На фанерке они относили ее в противоположный угол сарая, пока там не образовалась целая горка.
Целый день, такой пуржистый, что снег наискось несло, залепляя глаза, оттаскивали Кузьменыши землю подальше в лес. В карманы клали, за пазуху, не в руках же нести. Пока не догадались: сумку холщовую от школы приспособить.
В школу ходили теперь по очереди и копали по очереди: один день долбил Колька и один день — Сашка.
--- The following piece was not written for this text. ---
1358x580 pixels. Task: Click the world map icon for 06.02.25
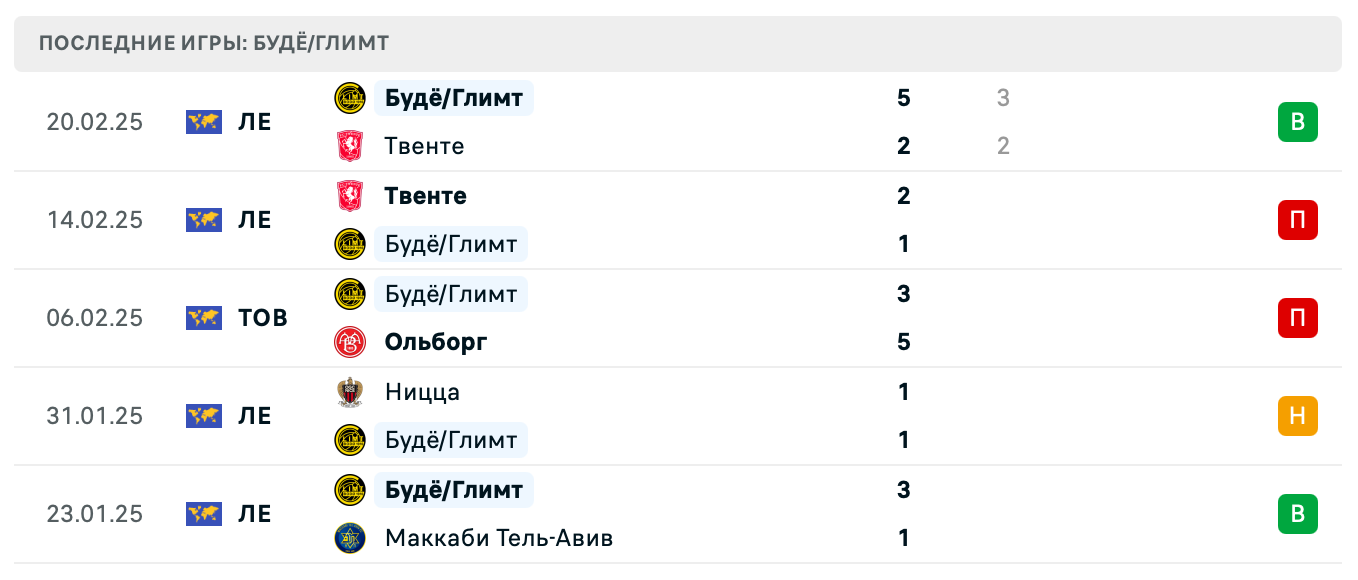(204, 318)
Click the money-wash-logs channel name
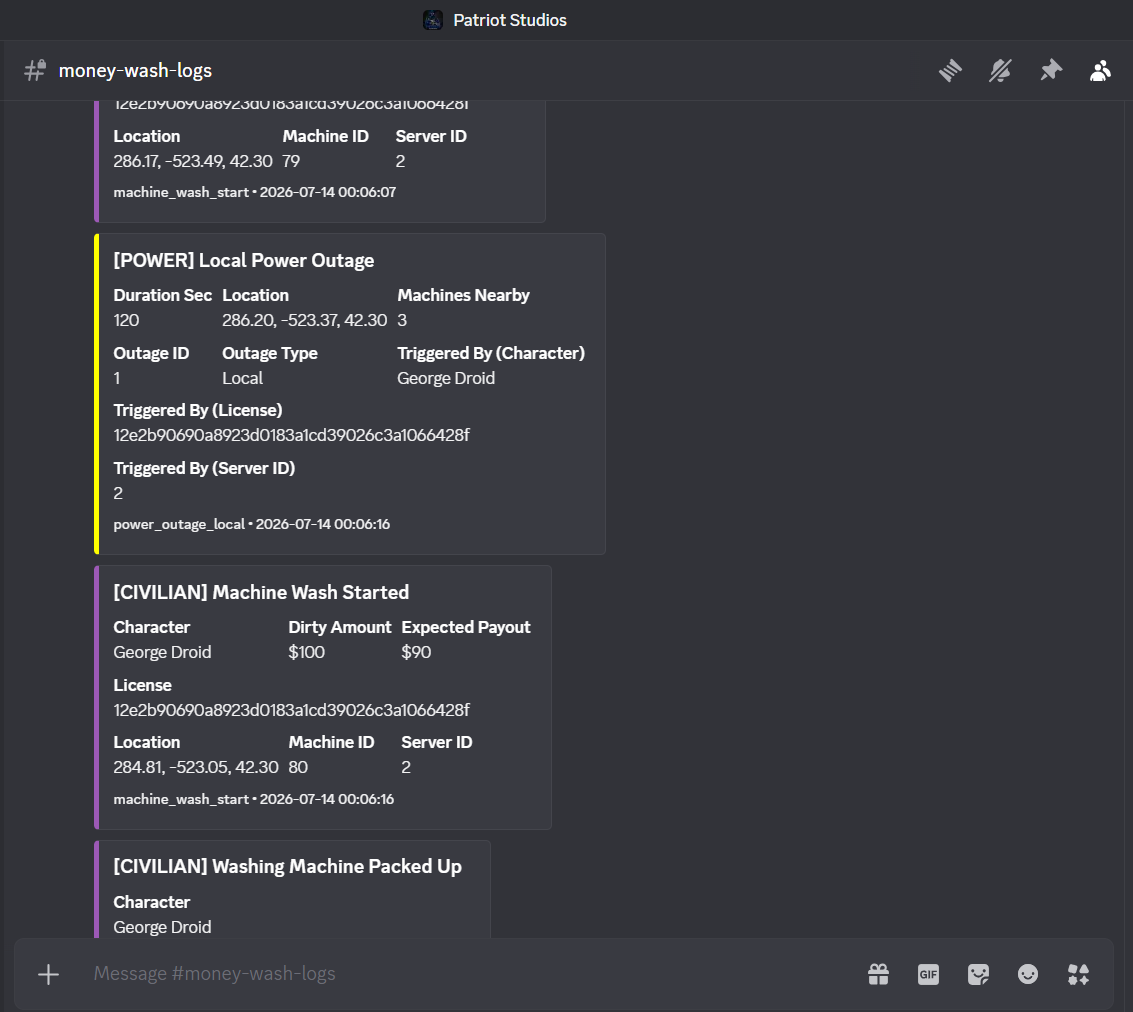The image size is (1133, 1012). [135, 71]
Тот, кому подходила очередь учиться, два урока отсиживал за себя (Кузьмин? Это какой Кузьмин пришел? Николай? А где же второй, где Александр?), а потом выдавал себя за своего брата. Получалось, что оба были хотя бы наполовину. Ну, а полного посещения никто с них и не требовал! Жирно хотите жить! Главное, чтобы в детдоме без обеда не оставили!
А вот обед там или ужин, тут по очереди не дадут съесть, схавают моментально шакалы и следа не оставят. Тут уж они бросали копать, и вдвоем в столовку как на приступ шли.
Никто не спросит, никто не поинтересуется: Сашка шамает или Колька. Тут они едины: Кузьменыши. Если вдруг один, то вроде бы половинка. Но поодиночке их видели редко, да можно сказать, что совсем не видели!
Вместе ходят, вместе едят, вместе спать ложатся.
А если бить, то бьют обоих, начиная с того, кто в эту нескладную минуту раньше попадется.